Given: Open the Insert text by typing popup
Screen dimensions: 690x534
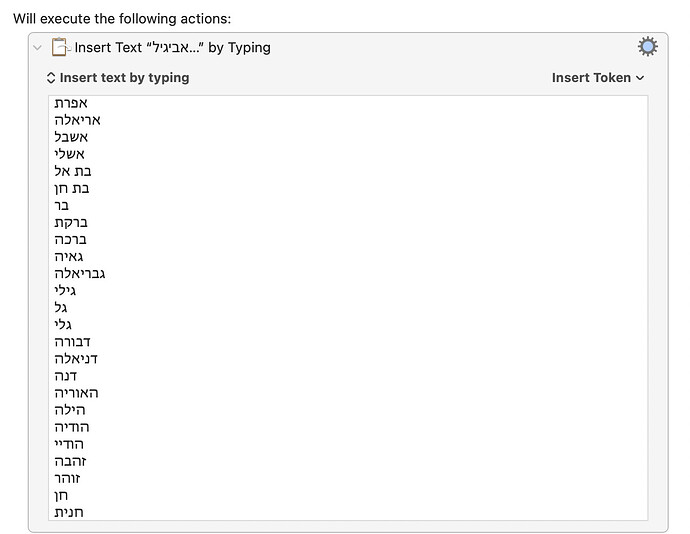Looking at the screenshot, I should [x=118, y=77].
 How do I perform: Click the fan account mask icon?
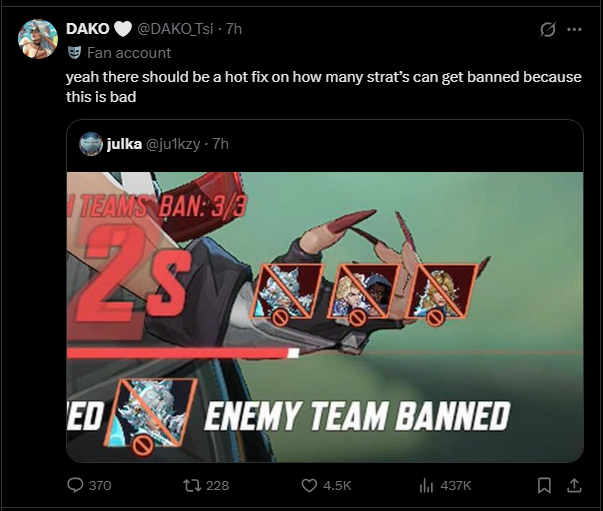click(75, 53)
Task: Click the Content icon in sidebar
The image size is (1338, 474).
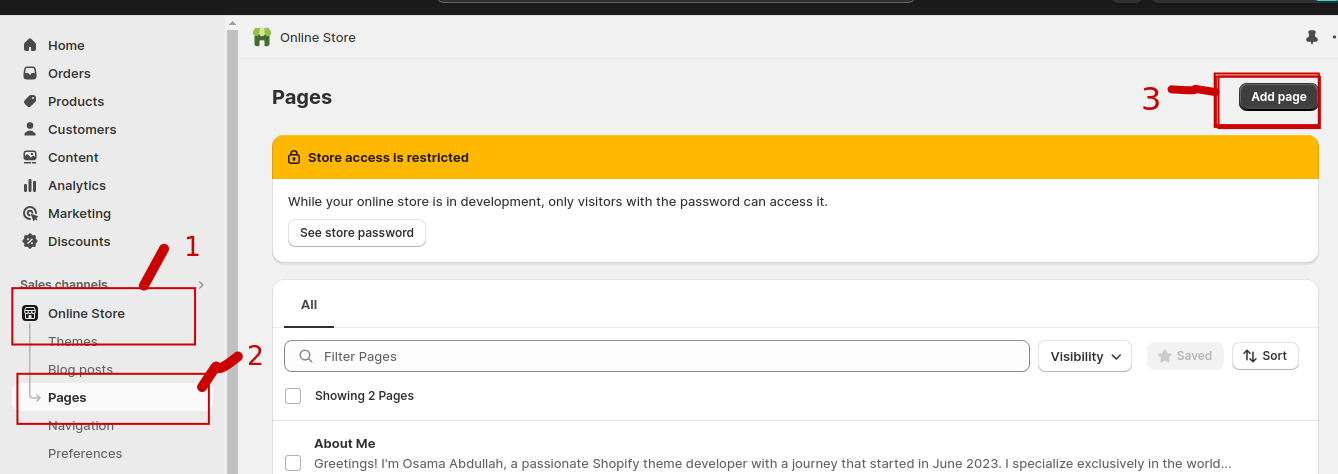Action: point(30,157)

> **Activity**
The data above must be reproduced exactly, without any of its pictures.

> **Task solution**
Given: Open the Insert text by typing popup
Screen dimensions: 690x534
Looking at the screenshot, I should [x=118, y=77].
 How do I perform: Click the fan account mask icon?
click(75, 53)
Task: Click the Content icon in sidebar
The image size is (1338, 474).
Action: point(30,157)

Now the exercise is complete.